Abstract

Emotion recognition using electroencephalogram signals has been widely studied in the last decade, achieving artificial intelligence models that accurately classify primitive or primary emotions. However, most of these models focus on signal processing methods to better recognize multiclass targets, ignoring efficient denoising methods to reduce artifacts in input samples. Therefore, this study proposes two-dimension reduction algorithms derived from machine learning models based on electroencephalogram channel selection and conflict learning. The last two approaches exploit the electroencephalogram signals from the SEED-V dataset as input data. Next, a wavelet noise-estimate frequency decomposition and a 1-D Local Binary Pattern (LBP) are applied to achieve a histogram per signal. After applying a feature extraction method, the targets per sample are adapted to yield the most relevant electroencephalogram channels and obtain a highly competitive machine-learning model that uses only the FCZ and CP4 electrodes.

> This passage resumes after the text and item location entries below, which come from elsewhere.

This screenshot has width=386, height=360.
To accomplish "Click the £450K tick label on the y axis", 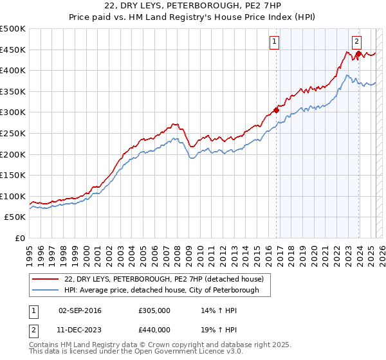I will (13, 50).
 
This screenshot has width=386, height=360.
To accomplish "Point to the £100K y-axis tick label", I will (13, 196).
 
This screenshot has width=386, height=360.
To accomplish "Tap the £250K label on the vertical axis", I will (13, 133).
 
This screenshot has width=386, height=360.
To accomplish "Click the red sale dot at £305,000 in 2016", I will (277, 110).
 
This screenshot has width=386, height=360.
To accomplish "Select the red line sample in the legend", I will (46, 279).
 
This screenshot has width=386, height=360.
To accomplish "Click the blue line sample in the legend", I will (46, 290).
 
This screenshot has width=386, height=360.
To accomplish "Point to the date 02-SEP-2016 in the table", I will (80, 310).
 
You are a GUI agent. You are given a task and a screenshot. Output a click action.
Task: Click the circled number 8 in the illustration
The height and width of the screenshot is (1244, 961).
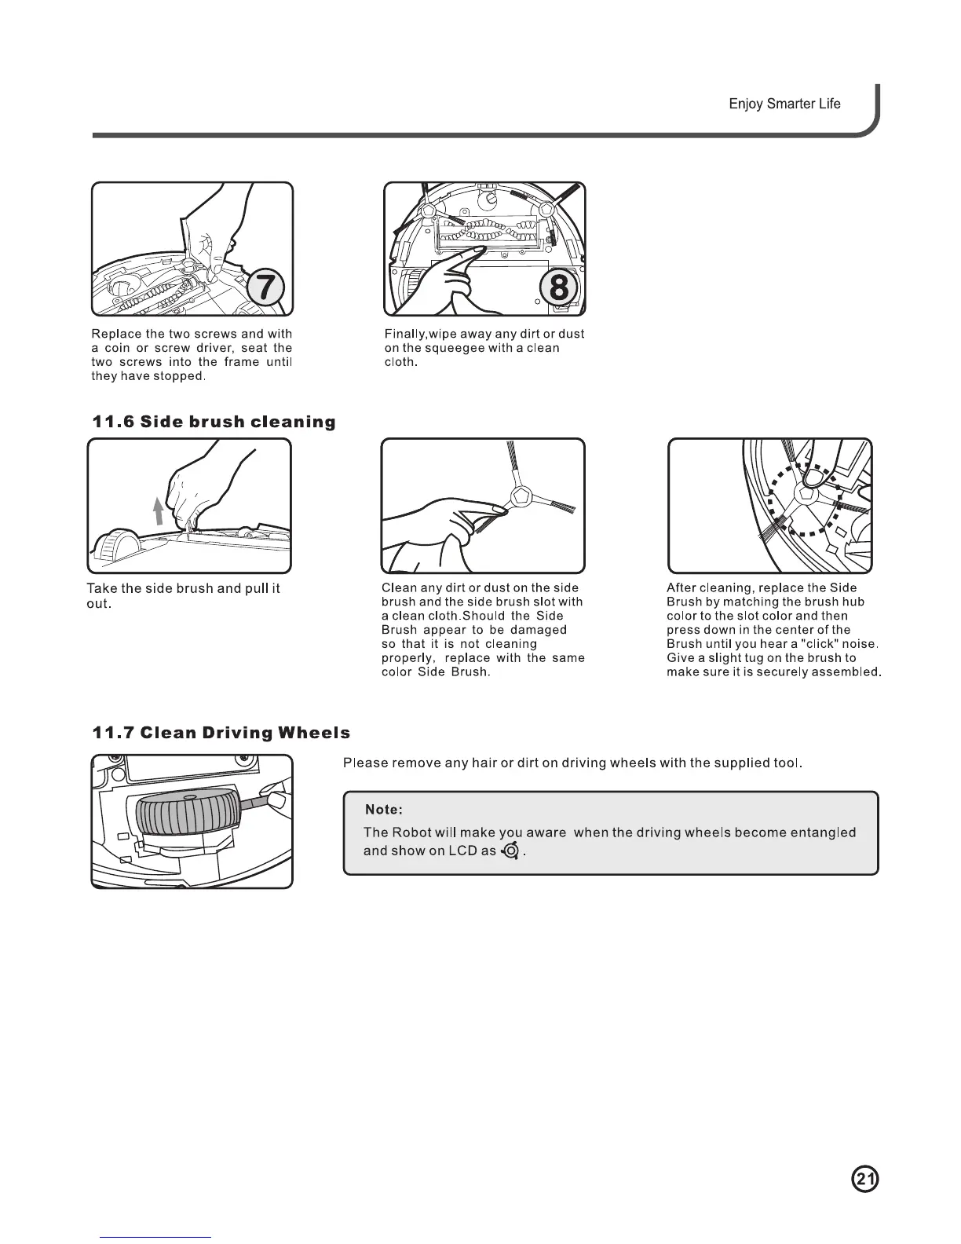click(x=558, y=287)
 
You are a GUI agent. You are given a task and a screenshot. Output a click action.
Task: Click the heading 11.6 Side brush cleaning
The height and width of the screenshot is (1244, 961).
click(x=214, y=422)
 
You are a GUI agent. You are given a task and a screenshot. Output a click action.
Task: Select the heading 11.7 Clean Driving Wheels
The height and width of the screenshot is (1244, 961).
click(x=221, y=733)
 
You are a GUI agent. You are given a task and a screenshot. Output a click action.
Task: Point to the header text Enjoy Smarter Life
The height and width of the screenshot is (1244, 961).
click(x=784, y=104)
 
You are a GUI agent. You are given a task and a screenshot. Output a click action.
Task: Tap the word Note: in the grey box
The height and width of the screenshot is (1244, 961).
click(x=385, y=810)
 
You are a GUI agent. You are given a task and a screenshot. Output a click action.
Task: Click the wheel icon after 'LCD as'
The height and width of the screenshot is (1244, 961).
click(x=511, y=851)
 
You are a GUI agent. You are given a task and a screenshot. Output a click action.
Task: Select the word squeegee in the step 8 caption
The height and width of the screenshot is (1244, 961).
click(x=449, y=348)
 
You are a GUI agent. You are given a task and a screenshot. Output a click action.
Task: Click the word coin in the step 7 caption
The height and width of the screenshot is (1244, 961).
click(x=116, y=348)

Additionally, relevant findings based on conflict learning yield that samples with “Happy” and “Disgust” targets had numerous artifacts compared with the other studied emotions (“Fear”, “Sad”, and “Neutral) but achieved superior performance than the channel selection method. The proposed framework reached accuracy rates per dimension reduction near 90% accuracy and between 87% and 92.8% using the F1-score metric. Hence, the classification results are highly competitive with state-of-the-art close-related methods.